Государство стоит на страже народного труда, оберегая его свободу от внешних и внутренних насилий. Но для этого государство должно быть государством, как часовой непременно должен быть часовым, стоя на посту. Отсюда огромная роль государства вообще и государственного законодательства в частности. Пренебрежение к государству столь же глупо, как и отрицание его. Пренебрежение к Государственной Думе, высказываемое одинаково как красными, так и "черными" революционерами, иначе нельзя объяснить, как плохим устройством мозгов у почтенных бунтарей. Очень уж заел их политический цинизм, воспитанный главным образом торжествующим невежеством. Упрек этот относится по преимуществу к "красной" революции, на губах которой не обсохло молоко политики. Что касается "черных" бунтарей, засевших в мрачные норы, откуда слышится, точно из ночлежки, нескончаемое ругательство во все стороны, то здесь движущим мотивом, мне кажется, служит не столько слабоумие, сколько своекорыстие.

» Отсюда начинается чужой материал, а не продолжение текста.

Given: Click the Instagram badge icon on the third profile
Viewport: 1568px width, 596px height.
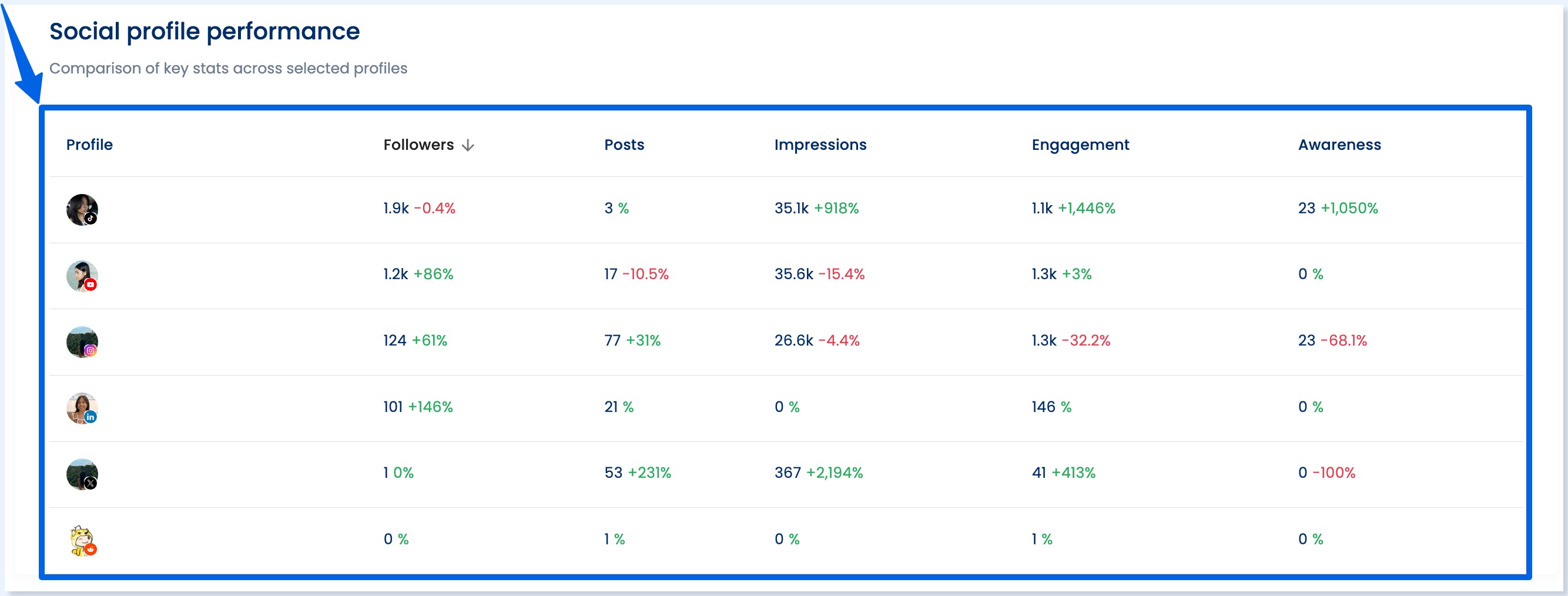Looking at the screenshot, I should pos(91,352).
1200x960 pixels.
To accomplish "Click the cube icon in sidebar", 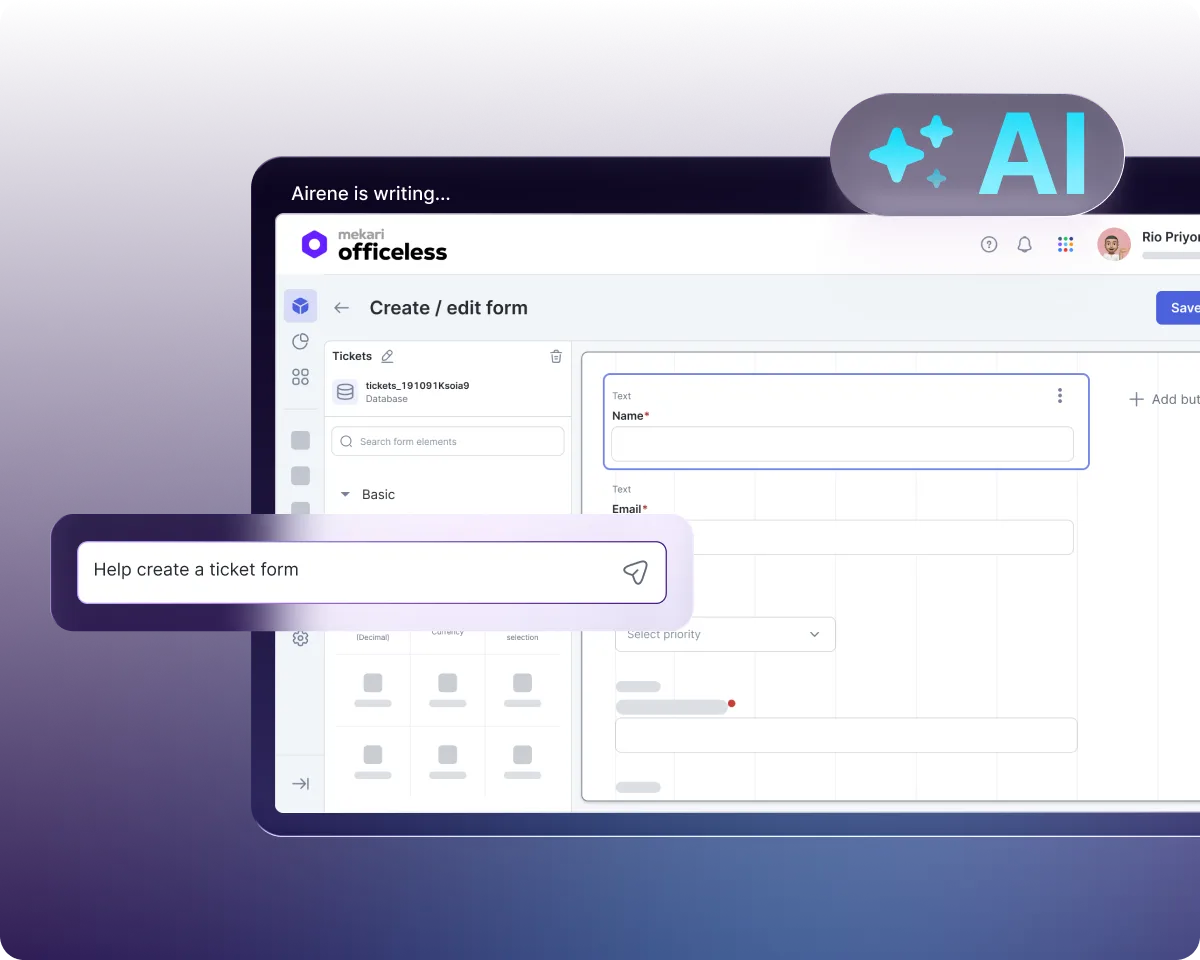I will pos(300,306).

Чем неистовее вопли, тем очевиднее, что тут играют роль открытые академиком Соболевским "темные деньги", иногда поделенные, как на дуване, иногда кем-нибудь ловко захваченные. Трудовому населению страны, отвечающему за Родину перед предками и перед потомством, нужно иметь в виду присутствие у нас этих двух революций - точнее, двух бунтовских стихий. Одна стремится разрушить настоящее во имя будущего, другая - разрушить настоящее во имя прошлого.